More comments inline.

On 07/15/2009 01:30 PM, Jonathan Kew wrote:
> This was originally written to Behdad, but copying the HB mailing list
> as it may be of interest to others. Feedback welcome. :)
>
> JK
>
> Begin forwarded message:
>
>> From: Jonathan Kew <jonathan at jfkew.plus.com>
>> Date: 24 June 2009 19:18:33 BST
>> To: Behdad Esfahbod <behdad at behdad.org>
>> Subject: harfbuzz work
>>
>> Hi Behdad,
>>
>> FYI, I'm attaching some experimentation I've been doing with HarfBuzz.
>> This is based on your harfbuzz-ng from *before* the most recent commit
>> ("XX") to that branch, as it appeared to be in a somewhat broken (or
>> should I say partially-updated) state there.

Yeah, I've finished that patch now and added a whole bunch more.

>> The zip file contains new stuff I've been writing, working towards a
>> HarfBuzz-based module we could use in Gecko, without relying on
>> anything else in Pango. There are also a few modifications to your
>> code in pango/opentype, attached as a separate diff file.

Committed the patch.  Thanks.

>> What I've done here - some of which you may want to take into HarfBuzz
>> itself, unless you already have better solutions:
>>
>> * Alternate layout constructor taking pointers to the OpenType tables;
>> I'm using this on OS X at the moment as it's the most convenient way
>> to provide the font data. We won't always have an actual file
>> available for the mmap() approach, though of course that's ideal when
>> we can use it.

I finally added the highlevel public hb_font_t and hb_face_t API.  There is a 
constructor that takes a get_table callback...  I'll write a more detailed 
mail about the API later.

>> * In hb-buffer, made hb_buffer_ensure() public as it could be useful
>> for client code to preallocate space, if it knows how much text is
>> coming; also gave hb_buffer_new() a size parameter so that the caller
>> can ask for an initial allocation size.

Agreed.

>> * More importantly, I think hb_buffer_ensure() had a bug in the case
>> where out_string == in_string; it was realloc'ing in_string before
>> checking whether the pointers were the same, which means the in_string
>> pointer is likely to have been changed and the wrong branch will be
>> chosen.
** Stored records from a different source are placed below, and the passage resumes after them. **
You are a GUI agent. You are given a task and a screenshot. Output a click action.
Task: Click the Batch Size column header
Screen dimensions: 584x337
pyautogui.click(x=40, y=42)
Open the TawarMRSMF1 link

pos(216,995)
I think this is fixed correctly in the attached patch.

Thanks.  There was another bug also that I fixed.

>> * Provided a small HB-friendly cmap-reader (currently handles formats
>> 4 and 12 only).

I thought a lot about whether we want to deal with cmap directly.  There are 
multiple reasons not to:

   - fontconfig for example, can handle non-Unicode cmap's by calling iconv,

   - For characters not supported by the font, we need to ask the higher level 
what to do.  Pango uses special code that are used to draw hexboxes later.
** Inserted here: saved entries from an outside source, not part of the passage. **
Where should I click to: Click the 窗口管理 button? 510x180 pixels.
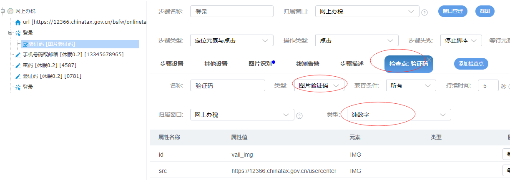[x=452, y=11]
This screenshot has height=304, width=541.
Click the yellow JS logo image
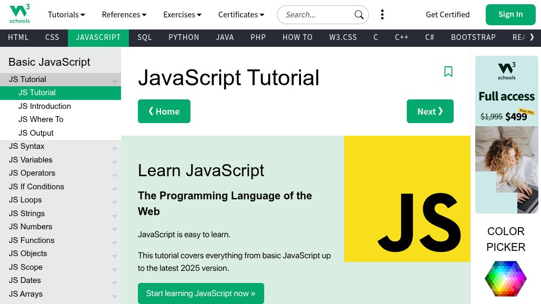407,199
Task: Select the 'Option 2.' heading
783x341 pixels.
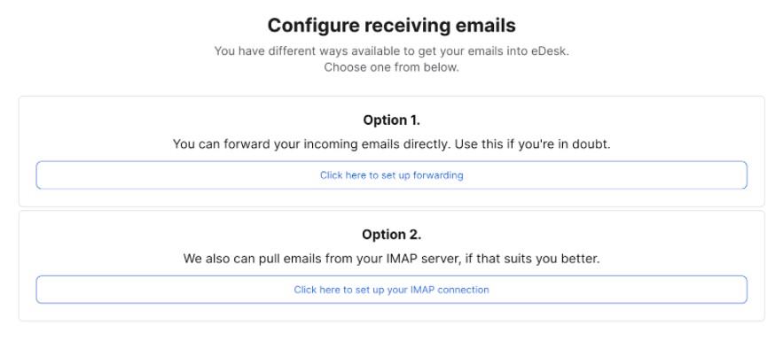Action: [392, 235]
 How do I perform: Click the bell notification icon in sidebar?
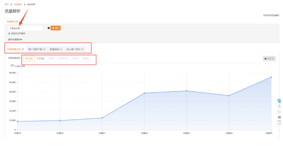point(279,106)
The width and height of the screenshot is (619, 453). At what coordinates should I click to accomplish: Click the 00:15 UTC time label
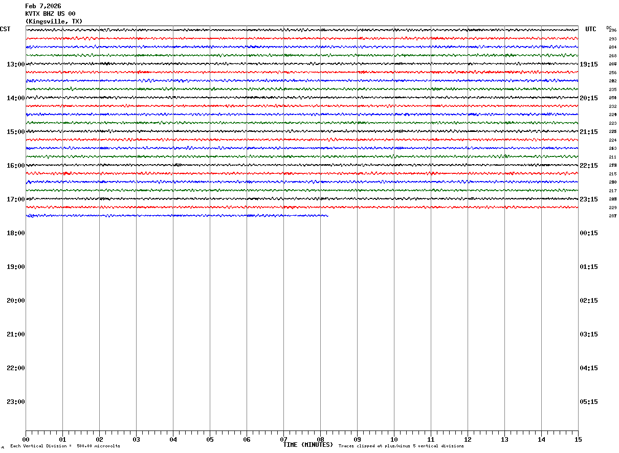click(x=589, y=233)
For the above two reasons, I think it would be better to use a callback for 
cmap conversion.

>> * A script-run itemizer based on ICU's, but adapted to support text in
>> any of UTF-8, 16, or 32 (not actually tested with them all yet, though).

Again, not sure if I want to keep the itemizer in harfbuzz.  I think I'll 
figure out as we move forward.

As for UTF-8/16/32 my current plan is to add API that imports those into a 
hb_buffer_t, and everything else works on the buffer.

>> * Code to look up the Unicode character properties we're likely to
>> need; currently script, bidi direction, and arabic joining type. This
>> can be retrieved from the ICU property APIs, if the client is using
>> ICU anyway, or there's a local implementation supporting just the
>> properties needed in the layout process. Actually, as we don't do bidi
>> within HarfBuzz, I'm not sure we need that property; on the other
>> hand, we may need character types (combining marks, etc) for cluster
>> handling - I haven't looked into that yet.

Again, these all be taken care of by what I'm currently calling 
hb_unicode_callbacks_t.  For testing, I'd rather use glib's instead of having 
scripts to extract them in yet another place.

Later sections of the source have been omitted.